Samples of Examples 2-1 to 2-3 and Comparative Examples 6 and 7 were prepared by preparing granules in the same manner as above except that the percentage of moisture discharged from the granules was adjusted to 15.0% (w/w) to 27.5% (w/w), respectively. In the case of the sample of Comparative Example 1, a large amount of seeds was required since the percentage of moisture discharged was only 12% (w/w). In the case of the samples of Examples 1-1 and 2-1 to 2-3, it was possible to increase the percentage of moisture discharged to 17.5% (w/w) to 25.0% (w/w). However, it was found that the samples of Comparative Examples 6 and 7 having percentages of moisture discharged of 15.0% (w/w) and 27.5% (w/w), respectively, were not suitable for granule formation. For example, the concentrate was not uniformly granulated to have the same size as or a similar size to the seed when the percentage of moisture discharged from the granules was 17.5% (w/w), and aggregation of the granules occurred when the percentage of moisture discharged from the granules was 27.5% (w/w). The properties of the samples of Examples and Comparative Examples are summarized in Table 6 below.
Granulation was performed by adjusting the percentage of moisture discharged from the concentrate prepared according to Example 1-4 to 20.0% (w/w) to 25.0% (w/w). In the case of the sample of Comparative Example 2, a large amount of seeds was required since the percentage of moisture discharged was only 12% (w/w). In the case of the samples of Examples 1-5, 2-4, and 2-5, it was possible to increase the percentage of moisture discharged to 20.0% (w/w) to 25.0% (w/w). However, it was found that the samples of Comparative Examples 8 and 9 having percentages of moisture discharged of 17.5% (w/w) and 27.5% (w/w), respectively, were not able to form granules. The properties of the samples of Examples and Comparative Examples are summarized in Table 7 below.

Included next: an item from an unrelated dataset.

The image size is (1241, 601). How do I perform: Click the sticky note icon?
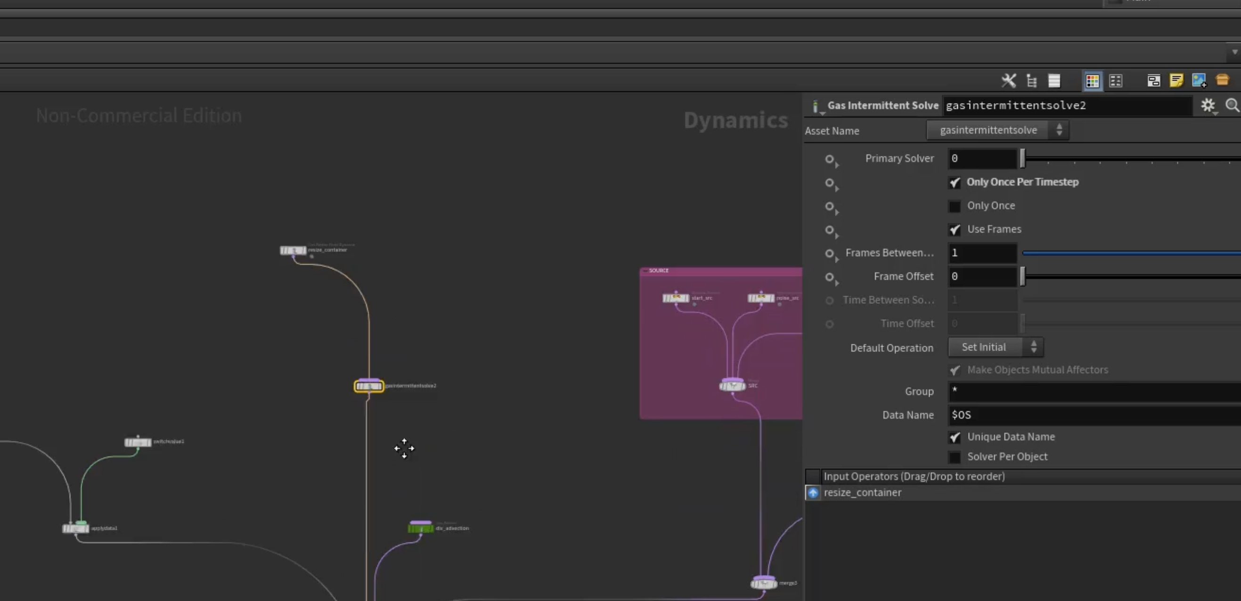click(1176, 80)
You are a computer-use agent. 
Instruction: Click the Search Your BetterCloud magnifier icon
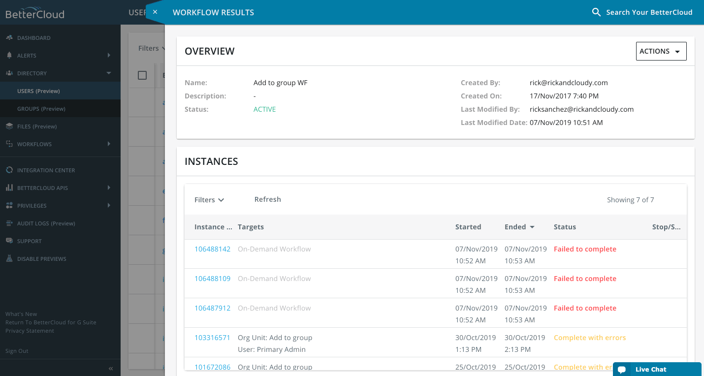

Granulation was performed by adjusting the percentage of moisture discharged from the concentrate prepared by reacting a fermentation broth with calcium hydroxide at a molar ratio of 0.4 according to Example 1-6 to 20.0% (w/w) to 25.0% (w/w). In the case of the sample of Comparative Example 3, a large amount of seeds was required since the percentage of moisture discharged was only 15% (w/w). In the case of the samples of Examples 1-6, 2-6, and 2-7 m it was possible to increase the percentage of moisture discharged to 20.0% (w/w) to 25.0% (w/w). However, it was found that the samples of Comparative Examples 10 and 11 having percentages of moisture discharged of 17.5% (w/w) and 27.5% (w/w), respectively, were not able to form granules. The properties of the samples of Examples and Comparative Examples are summarized in Table 8 below.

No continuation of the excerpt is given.